* Begin Entries provided *

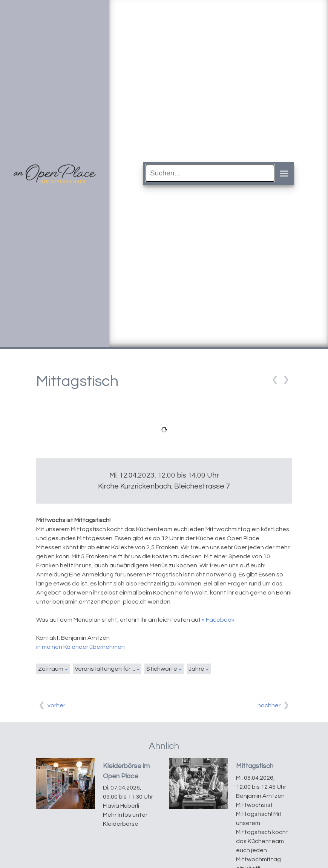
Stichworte (162, 669)
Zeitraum (51, 669)
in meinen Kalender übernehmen (80, 647)
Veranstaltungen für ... (105, 669)
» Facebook (218, 620)
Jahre (196, 669)
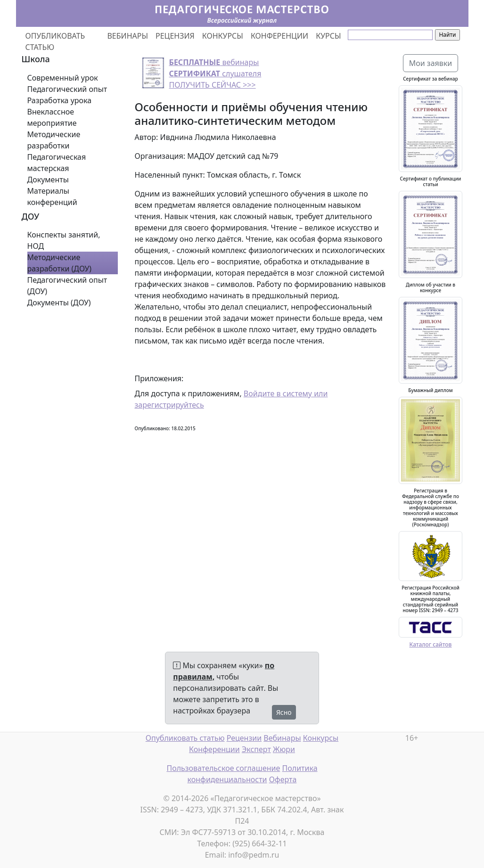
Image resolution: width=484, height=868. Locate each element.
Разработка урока (59, 100)
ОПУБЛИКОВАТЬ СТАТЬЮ (55, 41)
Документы (48, 180)
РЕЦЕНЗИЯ (175, 36)
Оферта (283, 779)
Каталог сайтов (431, 644)
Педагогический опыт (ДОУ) (67, 286)
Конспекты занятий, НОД (64, 240)
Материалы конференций (52, 197)
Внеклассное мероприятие (52, 117)
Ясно (284, 712)
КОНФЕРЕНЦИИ (279, 36)
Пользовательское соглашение (223, 768)
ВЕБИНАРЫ (127, 36)
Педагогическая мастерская (57, 163)
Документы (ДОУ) (59, 303)
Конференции (214, 749)
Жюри (284, 749)
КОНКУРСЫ (222, 36)
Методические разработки (54, 140)
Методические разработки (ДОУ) (59, 263)
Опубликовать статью (185, 738)
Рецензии (244, 738)
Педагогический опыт (67, 89)
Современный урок (63, 78)
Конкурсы (320, 738)
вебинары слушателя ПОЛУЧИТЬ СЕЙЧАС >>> (215, 74)
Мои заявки (431, 63)
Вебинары (282, 738)
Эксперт (256, 749)
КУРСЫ (328, 36)
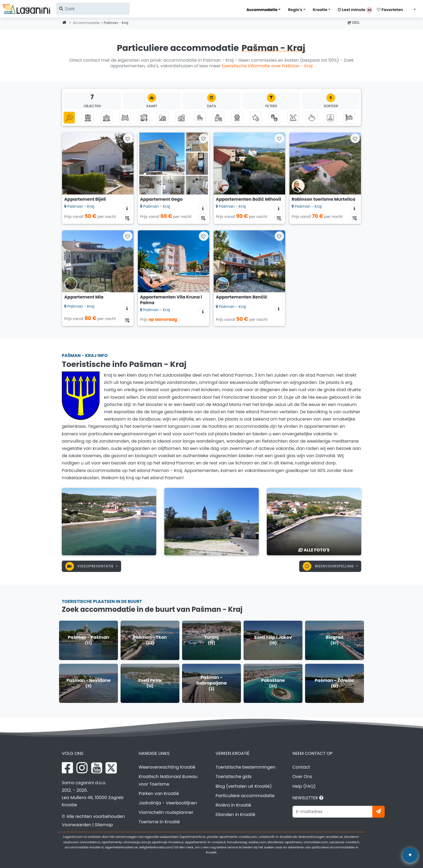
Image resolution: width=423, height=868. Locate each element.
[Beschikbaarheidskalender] (127, 217)
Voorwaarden (76, 825)
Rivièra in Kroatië (233, 805)
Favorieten (390, 10)
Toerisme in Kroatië (159, 822)
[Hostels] (349, 118)
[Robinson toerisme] (163, 118)
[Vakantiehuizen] (106, 118)
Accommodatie (262, 10)
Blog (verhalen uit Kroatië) (244, 786)
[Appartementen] (88, 118)
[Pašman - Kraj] (109, 521)
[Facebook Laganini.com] (67, 768)
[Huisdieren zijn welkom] (274, 118)
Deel (354, 23)
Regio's (295, 10)
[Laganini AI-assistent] (410, 855)
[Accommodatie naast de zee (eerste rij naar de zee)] (200, 118)
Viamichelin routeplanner (166, 812)
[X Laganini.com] (111, 768)
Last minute (355, 10)
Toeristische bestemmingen (246, 767)
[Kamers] (125, 118)
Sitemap (104, 825)
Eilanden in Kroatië (235, 814)
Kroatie (320, 10)
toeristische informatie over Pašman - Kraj (267, 66)
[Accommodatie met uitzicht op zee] (293, 118)
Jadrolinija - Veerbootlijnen (168, 803)
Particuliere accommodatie (245, 796)
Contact (301, 767)
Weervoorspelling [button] (329, 566)
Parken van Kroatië (159, 794)
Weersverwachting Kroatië (167, 767)
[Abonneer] (378, 811)
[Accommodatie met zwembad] (218, 118)
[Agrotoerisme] (181, 118)
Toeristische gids (233, 776)
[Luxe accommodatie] (256, 118)
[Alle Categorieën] (69, 118)
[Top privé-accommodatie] (237, 118)
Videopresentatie (90, 566)
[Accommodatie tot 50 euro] (312, 118)
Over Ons (302, 776)
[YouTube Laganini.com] (96, 768)
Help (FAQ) (304, 786)
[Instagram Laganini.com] (82, 768)
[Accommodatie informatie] (127, 208)
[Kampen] (330, 118)
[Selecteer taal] (413, 9)
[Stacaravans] (144, 118)
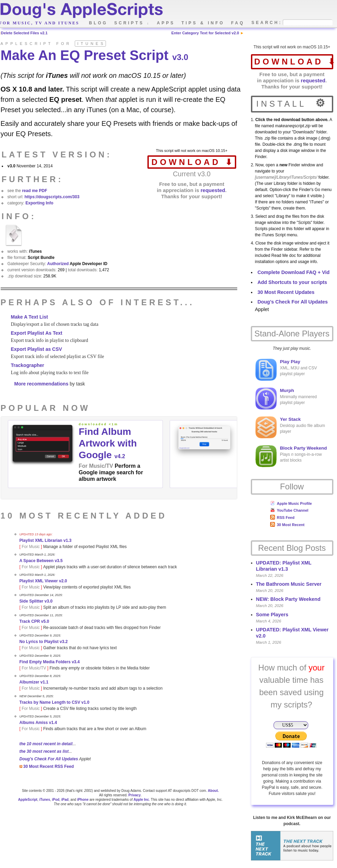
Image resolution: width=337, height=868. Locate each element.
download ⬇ (294, 61)
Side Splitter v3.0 (36, 601)
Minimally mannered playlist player (286, 399)
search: (267, 23)
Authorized (58, 264)
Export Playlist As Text (37, 333)
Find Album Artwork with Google (108, 443)
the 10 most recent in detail (46, 744)
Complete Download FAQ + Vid (293, 272)
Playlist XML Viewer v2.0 (43, 581)
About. (213, 790)
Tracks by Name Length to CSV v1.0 (55, 702)
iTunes (44, 799)
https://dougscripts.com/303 (52, 197)
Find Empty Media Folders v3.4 (50, 662)
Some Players (272, 615)
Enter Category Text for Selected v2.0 (205, 33)
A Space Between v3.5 (41, 561)
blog (98, 23)
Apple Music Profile (291, 503)
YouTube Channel (289, 510)
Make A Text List (29, 317)
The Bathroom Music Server (289, 584)
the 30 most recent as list (44, 751)
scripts (132, 23)
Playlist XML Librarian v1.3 (46, 540)
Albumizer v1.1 (34, 682)
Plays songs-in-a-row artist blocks (291, 456)
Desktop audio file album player (290, 427)
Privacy (135, 795)
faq (238, 23)
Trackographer (27, 365)
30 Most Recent (287, 525)
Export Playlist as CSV (36, 349)
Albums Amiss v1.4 (38, 723)
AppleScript (28, 799)
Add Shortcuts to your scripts (292, 282)
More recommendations (41, 384)
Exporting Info (39, 203)
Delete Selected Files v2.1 (24, 33)
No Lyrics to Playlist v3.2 (44, 642)
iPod (56, 799)
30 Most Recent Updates (286, 292)
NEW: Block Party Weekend (288, 599)
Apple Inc (141, 799)
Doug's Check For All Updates (292, 302)
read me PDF (34, 191)
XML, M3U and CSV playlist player (286, 370)
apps (166, 23)
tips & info (203, 23)
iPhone (83, 799)
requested (313, 80)
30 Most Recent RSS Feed (47, 766)
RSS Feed (282, 518)
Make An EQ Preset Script (95, 55)
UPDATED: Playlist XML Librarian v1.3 (284, 566)
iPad (65, 799)
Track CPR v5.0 (34, 621)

* End Entries provided *

#### [Directions for this task]
Print all of the records above word for word, with each line kept as it is, and leave out the pictures.

#### [Exercise output]
Stichworte (162, 669)
Zeitraum (51, 669)
in meinen Kalender übernehmen (80, 647)
Veranstaltungen für ... (105, 669)
» Facebook (218, 620)
Jahre (196, 669)
Image resolution: width=484, height=868. Locate each element.
Разработка урока (59, 100)
ОПУБЛИКОВАТЬ СТАТЬЮ (55, 41)
Документы (48, 180)
РЕЦЕНЗИЯ (175, 36)
Оферта (283, 779)
Каталог сайтов (431, 644)
Педагогический опыт (ДОУ) (67, 286)
Конспекты занятий, НОД (64, 240)
Материалы конференций (52, 197)
Внеклассное мероприятие (52, 117)
Ясно (284, 712)
КОНФЕРЕНЦИИ (279, 36)
Пользовательское соглашение (223, 768)
ВЕБИНАРЫ (127, 36)
Педагогическая мастерская (57, 163)
Документы (ДОУ) (59, 303)
Конференции (214, 749)
Жюри (284, 749)
КОНКУРСЫ (222, 36)
Методические разработки (54, 140)
Методические разработки (ДОУ) (59, 263)
Опубликовать статью (185, 738)
Рецензии (244, 738)
Педагогический опыт (67, 89)
Современный урок (63, 78)
Конкурсы (320, 738)
вебинары слушателя ПОЛУЧИТЬ СЕЙЧАС >>> (215, 74)
Мои заявки (431, 63)
Вебинары (282, 738)
Эксперт (256, 749)
КУРСЫ (328, 36)
Image resolution: width=423, height=868. Locate each element.
[Beschikbaarheidskalender] (127, 217)
Voorwaarden (76, 825)
Rivièra in Kroatië (233, 805)
Favorieten (390, 10)
Toerisme in Kroatië (159, 822)
[Hostels] (349, 118)
[Robinson toerisme] (163, 118)
[Vakantiehuizen] (106, 118)
Accommodatie (262, 10)
Blog (verhalen uit Kroatië) (244, 786)
[Appartementen] (88, 118)
[Pašman - Kraj] (109, 521)
[Facebook Laganini.com] (67, 768)
[Huisdieren zijn welkom] (274, 118)
Deel (354, 23)
Regio's (295, 10)
[Laganini AI-assistent] (410, 855)
[Accommodatie naast de zee (eerste rij naar de zee)] (200, 118)
Viamichelin routeplanner (166, 812)
[X Laganini.com] (111, 768)
Last minute (355, 10)
Toeristische bestemmingen (246, 767)
[Kamers] (125, 118)
Sitemap (104, 825)
Eilanden in Kroatië (235, 814)
Kroatie (320, 10)
toeristische informatie over Pašman - Kraj (267, 66)
[Accommodatie met uitzicht op zee] (293, 118)
Jadrolinija - Veerbootlijnen (168, 803)
Particuliere accommodatie (245, 796)
Contact (301, 767)
Weervoorspelling [button] (329, 566)
Parken van Kroatië (159, 794)
Weersverwachting Kroatië (167, 767)
[Abonneer] (378, 811)
[Accommodatie met zwembad] (218, 118)
[Agrotoerisme] (181, 118)
Toeristische gids (233, 776)
[Luxe accommodatie] (256, 118)
[Alle Categorieën] (69, 118)
[Top privé-accommodatie] (237, 118)
Videopresentatie (90, 566)
[Accommodatie tot 50 euro] (312, 118)
Over Ons (302, 776)
[YouTube Laganini.com] (96, 768)
Help (FAQ) (304, 786)
[Instagram Laganini.com] (82, 768)
[Accommodatie informatie] (127, 208)
[Kampen] (330, 118)
[Selecteer taal] (413, 9)
[Stacaravans] (144, 118)
Image resolution: width=337, height=868. Locate each element.
download ⬇ (294, 61)
Side Splitter v3.0 (36, 601)
Minimally mannered playlist player (286, 399)
search: (267, 23)
Authorized (58, 264)
Export Playlist As Text (37, 333)
Find Album Artwork with Google (108, 443)
the 10 most recent in detail (46, 744)
Complete Download FAQ + Vid (293, 272)
Playlist XML Viewer v2.0 (43, 581)
About. (213, 790)
Tracks by Name Length to CSV v1.0 (55, 702)
iTunes (44, 799)
https://dougscripts.com/303 (52, 197)
Find Empty Media Folders v3.4 (50, 662)
Some Players (272, 615)
Enter Category Text for Selected v2.0 (205, 33)
A Space Between v3.5 (41, 561)
blog (98, 23)
Apple Music Profile (291, 503)
YouTube Channel (289, 510)
Make A Text List (29, 317)
The Bathroom Music Server (289, 584)
the 30 most recent as list (44, 751)
scripts (132, 23)
Playlist XML Librarian v1.3 (46, 540)
Albumizer v1.1 (34, 682)
Plays songs-in-a-row artist blocks (291, 456)
Desktop audio file album player (290, 427)
Privacy (135, 795)
faq (238, 23)
Trackographer (27, 365)
30 Most Recent (287, 525)
Export Playlist as CSV (36, 349)
Albums Amiss v1.4 (38, 723)
AppleScript (28, 799)
Add Shortcuts to your scripts (292, 282)
More recommendations (41, 384)
Exporting Info (39, 203)
Delete Selected Files v2.1 (24, 33)
No Lyrics to Playlist v3.2 (44, 642)
iPod (56, 799)
30 Most Recent Updates (286, 292)
NEW: Block Party Weekend (288, 599)
Apple Inc (141, 799)
Doug's Check For All Updates (292, 302)
read me PDF (34, 191)
XML, M3U and CSV playlist player (286, 370)
apps (166, 23)
tips & info (203, 23)
iPhone (83, 799)
requested (313, 80)
30 Most Recent RSS Feed (47, 766)
RSS Feed (282, 518)
Make An EQ Preset Script (95, 55)
UPDATED: Playlist XML Librarian v1.3 (284, 566)
iPad (65, 799)
Track CPR v5.0 (34, 621)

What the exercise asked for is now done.